**EXERCISE OBJECTIVE**
Set down exactly the lines below between the line holding "Task: Click the blue heart emoji" and the line holding "Select the Частотный", inclusive; no other line belongs in the answer.

**TASK INPUT**
-- Opening Marker --
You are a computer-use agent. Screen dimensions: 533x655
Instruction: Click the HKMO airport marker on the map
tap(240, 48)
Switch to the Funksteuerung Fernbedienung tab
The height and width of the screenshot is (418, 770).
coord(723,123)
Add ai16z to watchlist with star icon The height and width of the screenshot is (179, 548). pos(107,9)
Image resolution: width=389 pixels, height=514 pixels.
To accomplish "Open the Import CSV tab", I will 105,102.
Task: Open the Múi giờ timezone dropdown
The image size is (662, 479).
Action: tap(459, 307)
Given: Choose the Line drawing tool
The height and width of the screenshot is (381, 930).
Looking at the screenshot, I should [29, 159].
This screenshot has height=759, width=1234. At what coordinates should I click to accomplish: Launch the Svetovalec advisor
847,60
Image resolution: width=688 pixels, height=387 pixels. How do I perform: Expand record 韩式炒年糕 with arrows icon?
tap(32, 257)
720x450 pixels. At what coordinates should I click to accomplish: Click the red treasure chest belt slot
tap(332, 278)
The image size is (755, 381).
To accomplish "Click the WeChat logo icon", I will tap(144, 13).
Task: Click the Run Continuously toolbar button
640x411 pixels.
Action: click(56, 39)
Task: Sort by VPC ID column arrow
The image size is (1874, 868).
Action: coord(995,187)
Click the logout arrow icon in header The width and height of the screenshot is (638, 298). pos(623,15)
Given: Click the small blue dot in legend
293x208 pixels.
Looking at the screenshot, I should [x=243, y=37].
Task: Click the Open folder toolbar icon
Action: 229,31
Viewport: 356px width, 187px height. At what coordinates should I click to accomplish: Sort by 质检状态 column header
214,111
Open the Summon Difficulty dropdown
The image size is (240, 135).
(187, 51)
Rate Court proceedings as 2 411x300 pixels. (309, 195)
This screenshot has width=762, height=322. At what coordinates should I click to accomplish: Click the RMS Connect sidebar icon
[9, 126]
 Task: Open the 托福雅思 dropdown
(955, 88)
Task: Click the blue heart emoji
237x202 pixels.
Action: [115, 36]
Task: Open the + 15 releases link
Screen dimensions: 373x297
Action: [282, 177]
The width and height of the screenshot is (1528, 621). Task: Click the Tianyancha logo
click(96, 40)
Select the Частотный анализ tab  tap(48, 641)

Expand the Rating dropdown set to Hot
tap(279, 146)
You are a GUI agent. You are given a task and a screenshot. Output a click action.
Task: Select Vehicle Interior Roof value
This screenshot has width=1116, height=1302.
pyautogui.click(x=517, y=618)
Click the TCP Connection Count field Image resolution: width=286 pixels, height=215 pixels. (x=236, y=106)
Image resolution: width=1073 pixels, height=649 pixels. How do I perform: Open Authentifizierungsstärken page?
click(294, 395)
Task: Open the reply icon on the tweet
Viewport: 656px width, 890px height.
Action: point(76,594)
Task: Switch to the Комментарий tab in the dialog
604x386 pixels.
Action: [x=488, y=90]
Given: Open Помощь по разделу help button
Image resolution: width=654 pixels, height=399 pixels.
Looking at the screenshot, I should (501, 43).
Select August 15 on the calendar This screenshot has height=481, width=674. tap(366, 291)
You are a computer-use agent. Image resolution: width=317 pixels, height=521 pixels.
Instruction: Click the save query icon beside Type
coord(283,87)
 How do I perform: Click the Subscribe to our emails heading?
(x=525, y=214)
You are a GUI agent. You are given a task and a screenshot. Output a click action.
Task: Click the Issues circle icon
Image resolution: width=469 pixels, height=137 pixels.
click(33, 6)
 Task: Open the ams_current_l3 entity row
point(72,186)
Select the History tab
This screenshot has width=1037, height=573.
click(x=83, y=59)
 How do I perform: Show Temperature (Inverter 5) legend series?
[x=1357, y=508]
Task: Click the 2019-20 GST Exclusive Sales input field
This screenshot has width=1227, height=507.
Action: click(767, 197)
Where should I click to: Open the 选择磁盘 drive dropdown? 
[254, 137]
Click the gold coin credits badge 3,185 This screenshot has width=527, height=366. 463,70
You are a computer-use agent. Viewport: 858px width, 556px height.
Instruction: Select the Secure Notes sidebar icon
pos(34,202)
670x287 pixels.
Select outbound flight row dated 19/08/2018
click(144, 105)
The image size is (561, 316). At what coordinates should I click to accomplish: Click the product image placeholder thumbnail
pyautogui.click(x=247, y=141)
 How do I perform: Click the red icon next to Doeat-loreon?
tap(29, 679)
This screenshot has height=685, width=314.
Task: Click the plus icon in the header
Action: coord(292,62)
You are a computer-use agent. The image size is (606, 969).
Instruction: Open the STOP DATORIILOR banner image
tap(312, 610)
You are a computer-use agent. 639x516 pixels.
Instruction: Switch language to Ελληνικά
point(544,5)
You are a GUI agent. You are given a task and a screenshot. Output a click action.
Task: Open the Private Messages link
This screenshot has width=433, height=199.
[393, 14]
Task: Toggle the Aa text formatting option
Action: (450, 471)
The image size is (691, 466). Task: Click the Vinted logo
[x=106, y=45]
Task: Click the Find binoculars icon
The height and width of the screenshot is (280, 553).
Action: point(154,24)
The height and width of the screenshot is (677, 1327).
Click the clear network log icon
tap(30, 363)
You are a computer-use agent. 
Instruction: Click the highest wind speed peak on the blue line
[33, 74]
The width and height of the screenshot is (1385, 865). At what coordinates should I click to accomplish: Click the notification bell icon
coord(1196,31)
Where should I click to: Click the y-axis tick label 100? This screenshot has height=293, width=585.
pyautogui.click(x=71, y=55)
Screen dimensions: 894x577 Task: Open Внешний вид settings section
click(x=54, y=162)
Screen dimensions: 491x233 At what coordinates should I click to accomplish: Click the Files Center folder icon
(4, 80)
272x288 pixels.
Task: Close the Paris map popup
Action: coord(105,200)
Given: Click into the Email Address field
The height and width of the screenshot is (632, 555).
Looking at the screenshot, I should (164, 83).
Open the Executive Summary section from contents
-- Closing Marker --
**RESPONSE FOR THIS EXERCISE**
Task: Click the blue heart emoji
237x202 pixels.
Action: [115, 36]
Task: Open the + 15 releases link
Screen dimensions: 373x297
Action: [282, 177]
The width and height of the screenshot is (1528, 621). Task: Click the Tianyancha logo
click(96, 40)
Select the Частотный анализ tab  tap(48, 641)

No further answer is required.